Despite the fact that Apple has yet to formally acknowledge whether its Apple Car will make its way to market or not, antitrust concerns have already been mounting. These concerns stem from Ford’s recent announcement stating it will partner with Google.
In a recent report from Politico, it’s said that antitrust concerns were first raised when Ford announced its partnership with Google, and stated that starting in 2023, all of the company’s cars and trucks would have Google Maps, Assistant and Play Store preinstalled. CEO Jim Farley stated that this was an opportunity to “reinvent” the automobile, enabling further connectivity.
From there, concerns began to be raised as some worried that Apple and Google would be able to start creating a duopoly of in-car operating systems once Apple entered the fray. Commentors and those within the automotive industry have already begun vocalizing their concerns.
“The ride is no longer the point,” said Jim Heffner, a vice president at Cox Automotive Mobility who specializes in autonomous and connected vehicles. “Data is the cornerstone. … Apple and Google and others want to be at the epicenter of that.”

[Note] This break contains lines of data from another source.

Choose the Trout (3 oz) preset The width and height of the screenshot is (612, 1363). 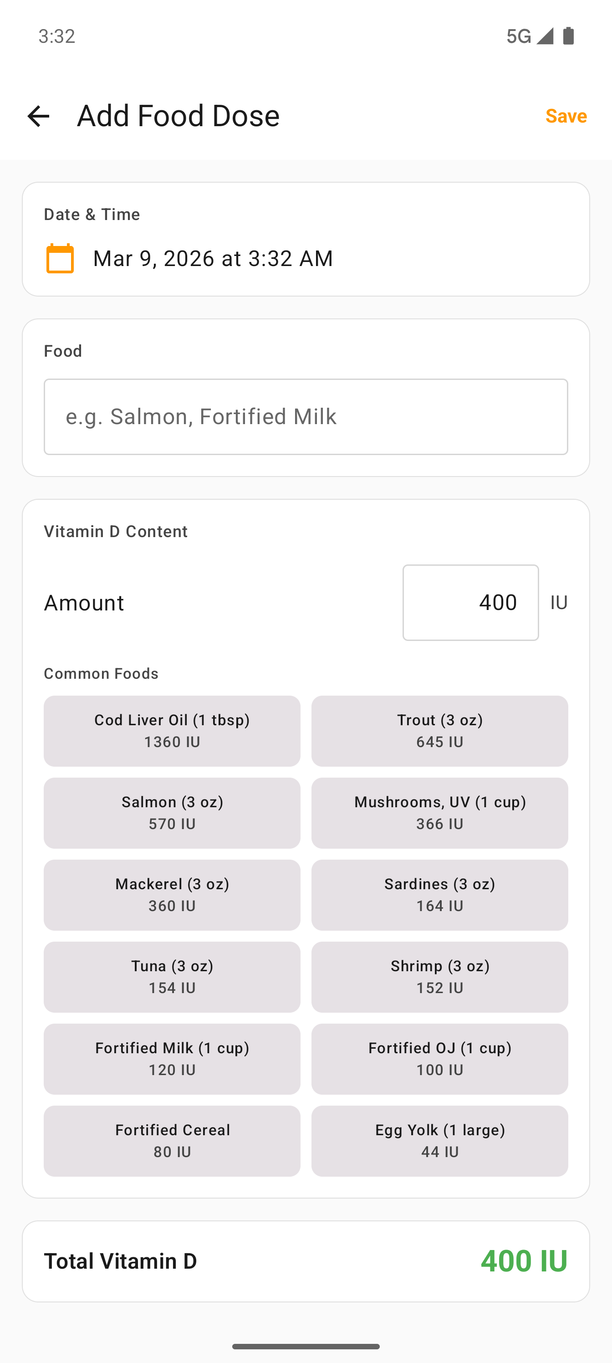[440, 731]
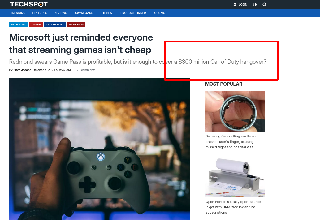Click the Open Printer thumbnail image
Image resolution: width=320 pixels, height=220 pixels.
pos(235,177)

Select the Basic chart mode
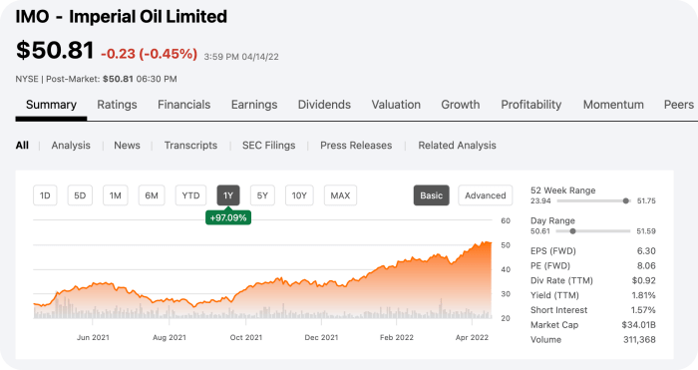pyautogui.click(x=432, y=195)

Most of the attention is currently on Google, which is actively piercing into the automotive industry. Apple, on the other hand, has not officially announced its own Apple Car. However, multiple reports have indicated that the company is developing an electric vehicle with a focus on self-driving.

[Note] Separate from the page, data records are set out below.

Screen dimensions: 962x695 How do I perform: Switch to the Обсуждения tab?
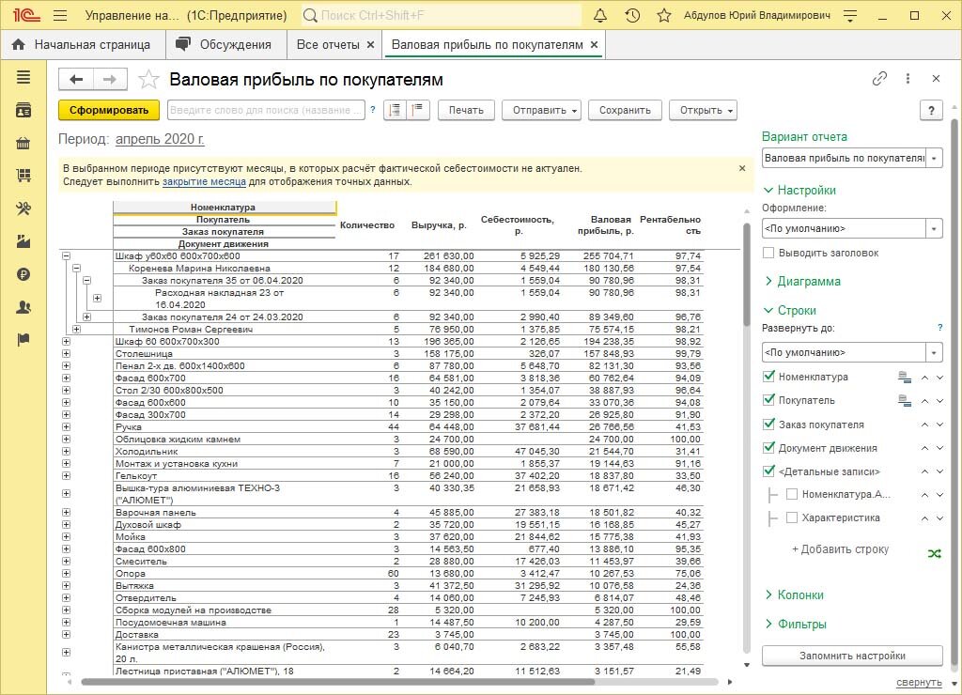(225, 44)
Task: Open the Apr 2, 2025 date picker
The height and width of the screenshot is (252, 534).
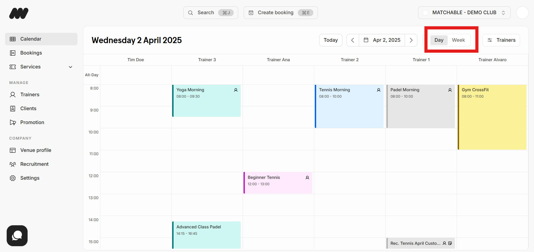Action: tap(382, 40)
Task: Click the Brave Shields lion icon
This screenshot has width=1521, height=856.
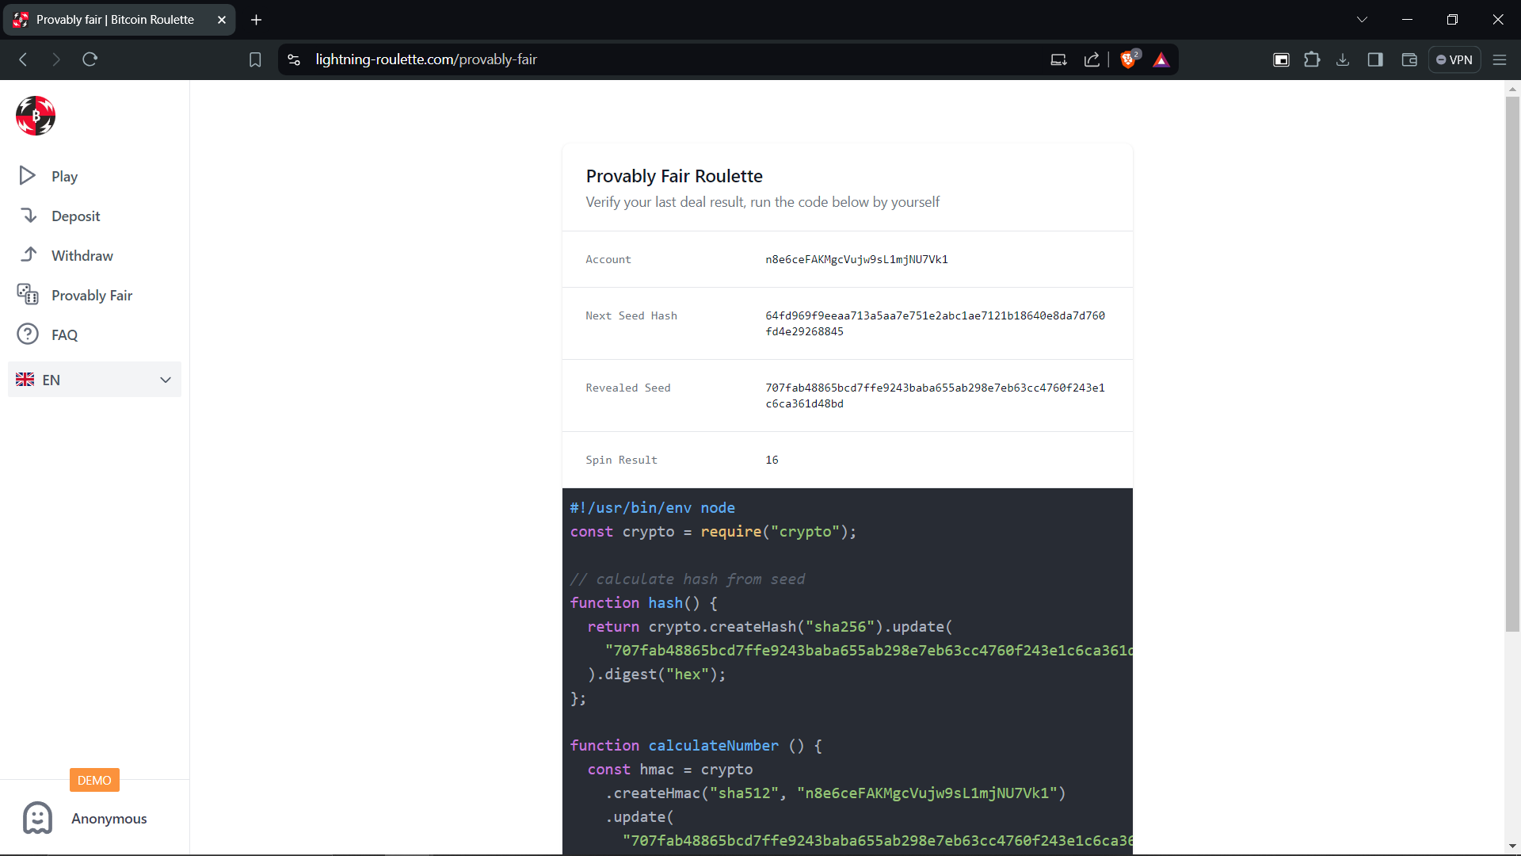Action: pos(1128,59)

While the Apple Car looks like an exciting new technology, a less charitable view of Apple’s strategy is the company wants to further enmesh consumers into their profitable ecosystem, where the company gets a 30 percent cut of all digital sales, said Trendacosta, associate director of policy and activism at EFF, which counts Google search rival DuckDuckGo among its donors.
For decades, Apple has espoused some of the most restrictive repair policies for its computers, phones and tablets. Only in November after a push by the White House and federal regulators did the iPhone maker announce that it would begin allowing consumers to repair their own devices.

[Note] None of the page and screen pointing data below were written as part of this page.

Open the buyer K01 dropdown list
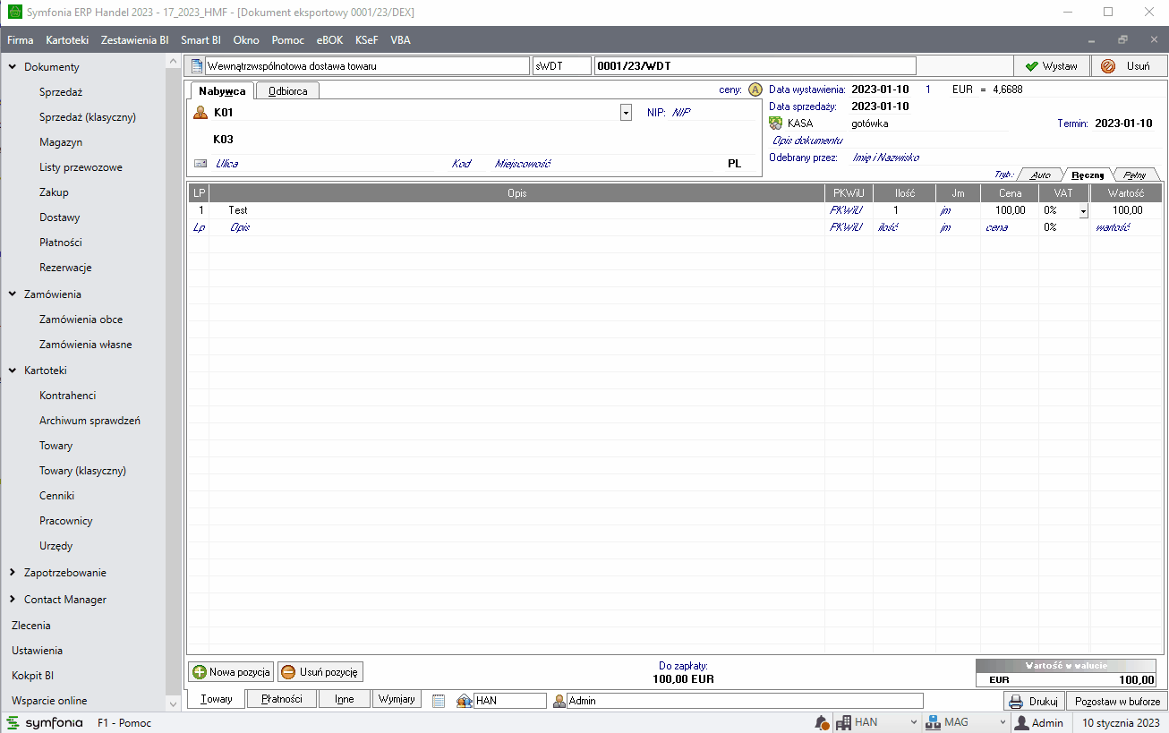 [x=626, y=113]
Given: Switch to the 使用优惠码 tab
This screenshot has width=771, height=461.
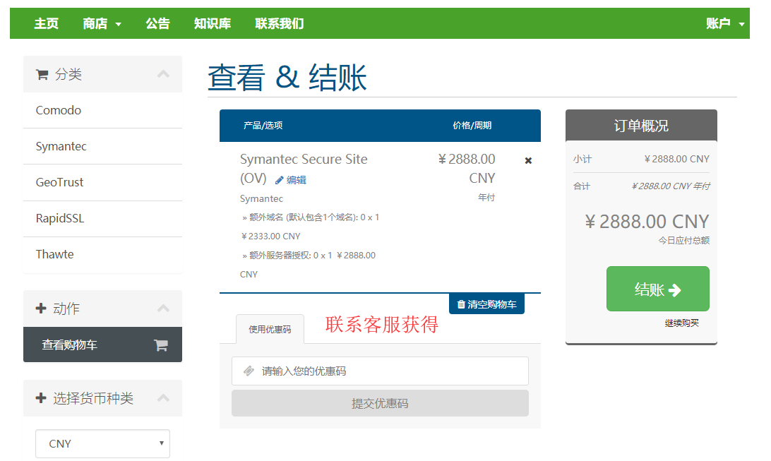Looking at the screenshot, I should tap(270, 329).
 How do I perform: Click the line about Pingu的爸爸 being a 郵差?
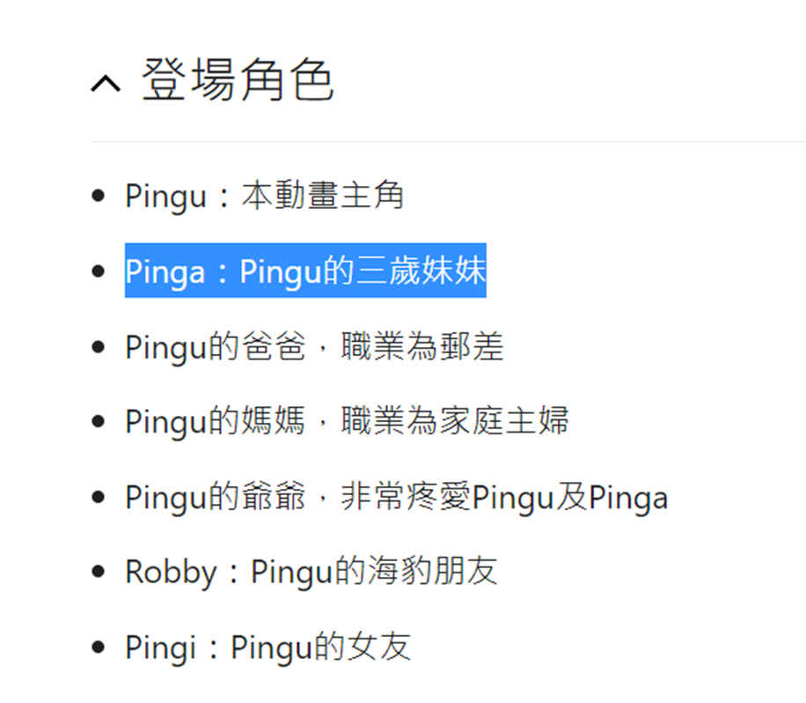point(314,346)
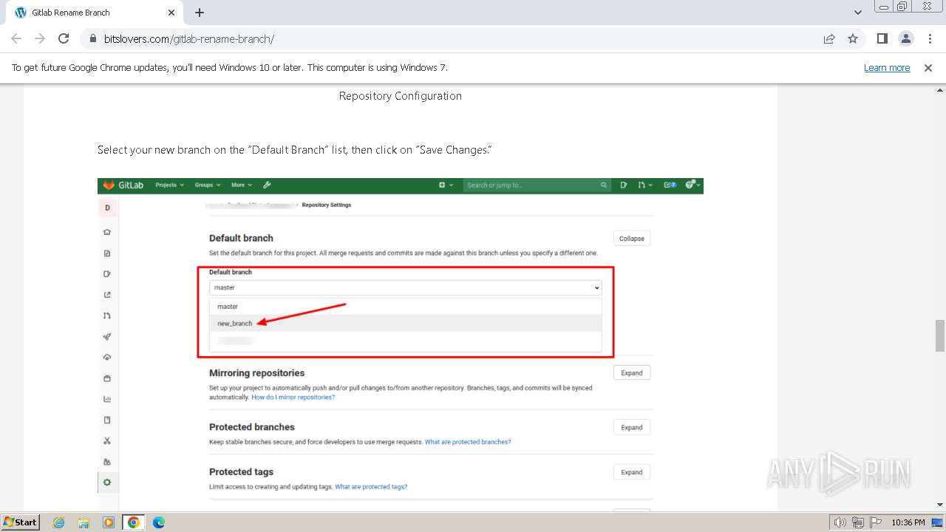946x532 pixels.
Task: Click the share page icon in address bar
Action: click(829, 38)
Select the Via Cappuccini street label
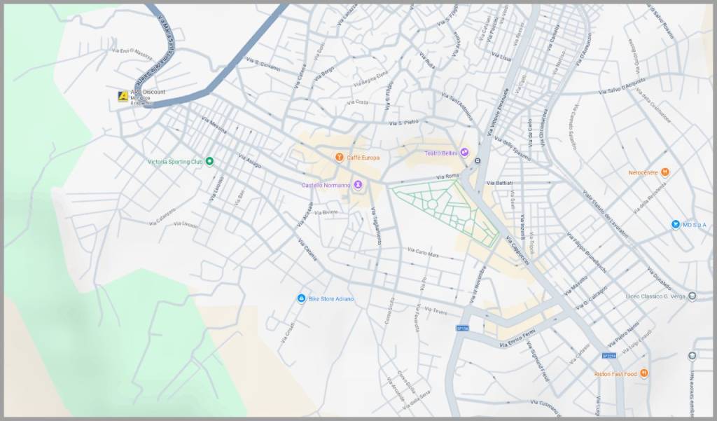Viewport: 717px width, 421px height. (x=518, y=249)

“Apple’s whole goal is to lock you into their ecosystem,” she said. “I don’t love the idea of them doing that in car form as well.”
Though, we’re still years away from it potentially hitting the road as it’s said that Apple won’t be available until 2025. That said, if Apple is indeed making and distributing its own car, the integration of Apple apps and systems would be expected. It’s if similar partnerships like we see from Ford and Google, where Apple Maps and Music apps are preinstalled on other systems, that antitrust concerns could become more serious.